Петр IСлавно жилось уродливому карлику Фоме в Кунсткамере. Привезли его из деревни Зажигалово, забрав из нищей крестьянской семьи, где был он обузой. Приехал как-то в Зажигалово купец уродов и купил Фому, а родня только рада была избавиться, потому как лишний рот.
Самому Фоме жизнь в столице приглянулась. В то время много уродов в Петербург со всей страны везли, но Фома был смышленым малым. Он сразу смекнул, что не господа здесь, в столице российской, главные, а уроды. И как только приходили господа на уродов в банках поглазеть, так сразу и Фому с товарищами вызывали. Покажи, дескать, Фома, какой ты красавец. В деревне Фому считали уродом, дразнили и издевались над ним. А здесь, наоборот, уважали. Сам царь Петр восхищался им, а уж дамы-то совсем прохода карлику не давали. Бывало, поймают его в коридоре Кунсткамеры и вот тискают, тискают его…
Устроили работать Фому в кочегарах с двумя другими уродами, Яковом и Степаном. Но Фома был умнее их, поэтому любили его господа больше и баловали сильнее.
По Петербургу ходили слухи, что подавляющее большинство уродов мужеского рода обладают завидной мужской силой, потому женщины, дабы проверить слух, к уродам захаживали частенько. Возможно, кто-то нарочно распускал подобные слухи для какой-то своей надобности, возможно, что зарождались они в тайной канцелярии, чтобы привлечь внимание к уродскому племени хоть бы и таким образом. Но в слухах этих была значительная доля правды, потому что стали бабы незамужние от уродов нести. Да и не просто рожать, а сразу двойню или тройню. Часто рождались дети без следов уродства родителя, от этого популярность уродов только возрастала.
Особенно мужской силой среди монстров славился истопник Фома с клешнями вместо рук и ног. Дамы легкомысленного поведения находили в этом уродстве особую интимно-привлекательную пикантность. Было у Фомы, по рассказам современников, десять законных детей в браке и еще тридцать вне брака. Сильный мужчина был Фома. Даже и многие жены высокопоставленных вельмож часто заезжали в Кунсткамеру под видом любви к естественным наукам. Царь поощрял эту любовь к «наукам», что в конечном итоге спровоцировало небывалый рост рождаемости в Петербурге. Посещение уродов вошло в моду.

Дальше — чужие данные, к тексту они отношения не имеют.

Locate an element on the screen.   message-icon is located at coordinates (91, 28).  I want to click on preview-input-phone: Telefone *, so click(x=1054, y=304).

Раньше монстры не могли иметь детей, да и при существующей религиозной морали никому и в голову не могло прийти ребенка от монстра родить. А здесь высочайше была объявлена государственная программа: табак курить, бороды брить, монстров рожать. И монстры не преминули воспользоваться благоприятным моментом. Эх, если бы знал Петр, на что обрекает любимую им страну…
Почти двадцать лет со всей России и из-за рубежа в Петербург поступали уроды. Через десять лет после смерти Петра Великого, уже при Екатерине, ввоз в столицу монстров был ограничен. Но было уже поздно. Россия, да и все человечество пошли уже по совершенно иному пути развития.
Хитрые, вживчивые потомки уродов, постепенно захватывая власть в столице, потянулись и в Москву, в другие города России… У последующих поколений уродства на внешности вылезали не всегда, иногда картавинка легкая в речи, или рука вдруг сохнуть начинала… Но чаще это выражалось в невидимом, внутреннем их состоянии, в какой-то патологической жестокости: с виду человек как бы обыденный, ничем не отличимый от нормального, но все же что-то у него внутри искажено. Потому если душегубство и совершит, то не будет маяться да страдать душевно, как всякий нормальный человек, а вместо этого пойдет и еще кого-нибудь убьет. Оттого что не человек он — монстр.